## INSTRUCTIONS FOR THE TASK
From the line with "Viewport: 750px width, 445px" to the final line, print the records exactly as they are.
****
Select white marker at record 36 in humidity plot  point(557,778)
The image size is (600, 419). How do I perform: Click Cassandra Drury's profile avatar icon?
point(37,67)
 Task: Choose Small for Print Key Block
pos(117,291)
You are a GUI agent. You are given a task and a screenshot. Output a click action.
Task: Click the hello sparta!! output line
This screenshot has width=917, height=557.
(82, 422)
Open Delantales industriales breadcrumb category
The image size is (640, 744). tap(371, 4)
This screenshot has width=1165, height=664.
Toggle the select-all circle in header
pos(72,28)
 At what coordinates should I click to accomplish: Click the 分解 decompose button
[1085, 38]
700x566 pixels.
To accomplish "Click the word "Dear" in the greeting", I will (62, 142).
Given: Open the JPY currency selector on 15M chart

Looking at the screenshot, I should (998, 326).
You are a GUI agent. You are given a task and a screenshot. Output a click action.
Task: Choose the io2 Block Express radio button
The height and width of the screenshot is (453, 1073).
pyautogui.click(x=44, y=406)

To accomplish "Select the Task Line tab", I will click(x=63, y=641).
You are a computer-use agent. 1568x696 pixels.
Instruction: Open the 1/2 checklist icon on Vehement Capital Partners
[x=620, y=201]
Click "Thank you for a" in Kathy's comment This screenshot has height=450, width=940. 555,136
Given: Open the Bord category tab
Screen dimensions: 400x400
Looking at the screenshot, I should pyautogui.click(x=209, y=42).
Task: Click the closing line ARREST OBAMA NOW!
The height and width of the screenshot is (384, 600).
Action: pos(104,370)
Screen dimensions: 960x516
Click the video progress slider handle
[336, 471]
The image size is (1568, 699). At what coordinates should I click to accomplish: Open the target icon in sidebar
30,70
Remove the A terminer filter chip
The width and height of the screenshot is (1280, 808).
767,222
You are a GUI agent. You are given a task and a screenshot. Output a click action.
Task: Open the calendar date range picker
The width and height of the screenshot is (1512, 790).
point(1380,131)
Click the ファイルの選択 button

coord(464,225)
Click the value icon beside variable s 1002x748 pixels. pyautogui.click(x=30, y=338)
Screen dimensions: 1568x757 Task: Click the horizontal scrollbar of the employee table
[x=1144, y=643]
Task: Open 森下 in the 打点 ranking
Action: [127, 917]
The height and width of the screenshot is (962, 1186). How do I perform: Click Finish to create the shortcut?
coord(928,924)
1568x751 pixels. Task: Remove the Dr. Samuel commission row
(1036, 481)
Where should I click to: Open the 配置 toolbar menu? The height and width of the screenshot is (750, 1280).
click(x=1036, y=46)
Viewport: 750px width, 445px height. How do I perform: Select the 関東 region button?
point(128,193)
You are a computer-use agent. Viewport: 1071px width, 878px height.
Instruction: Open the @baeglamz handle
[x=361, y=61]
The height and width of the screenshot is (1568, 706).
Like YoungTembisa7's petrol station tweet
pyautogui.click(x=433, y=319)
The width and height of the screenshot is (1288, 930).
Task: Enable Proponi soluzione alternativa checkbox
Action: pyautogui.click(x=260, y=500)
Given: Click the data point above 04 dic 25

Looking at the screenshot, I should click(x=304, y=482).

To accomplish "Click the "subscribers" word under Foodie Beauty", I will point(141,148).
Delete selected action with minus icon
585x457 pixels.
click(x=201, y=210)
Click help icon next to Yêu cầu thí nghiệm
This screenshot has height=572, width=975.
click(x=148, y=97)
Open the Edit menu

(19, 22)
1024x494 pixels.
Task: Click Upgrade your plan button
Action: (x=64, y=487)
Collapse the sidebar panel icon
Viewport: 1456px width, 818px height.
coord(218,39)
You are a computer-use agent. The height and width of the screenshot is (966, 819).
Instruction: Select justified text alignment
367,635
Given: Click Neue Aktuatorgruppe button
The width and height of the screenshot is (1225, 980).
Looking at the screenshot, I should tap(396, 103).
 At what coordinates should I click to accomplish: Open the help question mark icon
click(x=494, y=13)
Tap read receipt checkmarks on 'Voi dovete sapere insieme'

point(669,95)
****
## TASK ANSWER
Viewport: 750px width, 445px height. How do I perform: Select the 関東 region button?
point(128,193)
You are a computer-use agent. Viewport: 1071px width, 878px height.
Instruction: Open the @baeglamz handle
[x=361, y=61]
The height and width of the screenshot is (1568, 706).
Like YoungTembisa7's petrol station tweet
pyautogui.click(x=433, y=319)
The width and height of the screenshot is (1288, 930).
Task: Enable Proponi soluzione alternativa checkbox
Action: pyautogui.click(x=260, y=500)
Given: Click the data point above 04 dic 25

Looking at the screenshot, I should click(x=304, y=482).

To accomplish "Click the "subscribers" word under Foodie Beauty", I will point(141,148).
Delete selected action with minus icon
585x457 pixels.
click(x=201, y=210)
Click help icon next to Yêu cầu thí nghiệm
This screenshot has height=572, width=975.
click(x=148, y=97)
Open the Edit menu

(19, 22)
1024x494 pixels.
Task: Click Upgrade your plan button
Action: (x=64, y=487)
Collapse the sidebar panel icon
Viewport: 1456px width, 818px height.
coord(218,39)
You are a computer-use agent. The height and width of the screenshot is (966, 819).
Instruction: Select justified text alignment
367,635
Given: Click Neue Aktuatorgruppe button
The width and height of the screenshot is (1225, 980).
Looking at the screenshot, I should tap(396, 103).
 At what coordinates should I click to accomplish: Open the help question mark icon
click(x=494, y=13)
Tap read receipt checkmarks on 'Voi dovete sapere insieme'

point(669,95)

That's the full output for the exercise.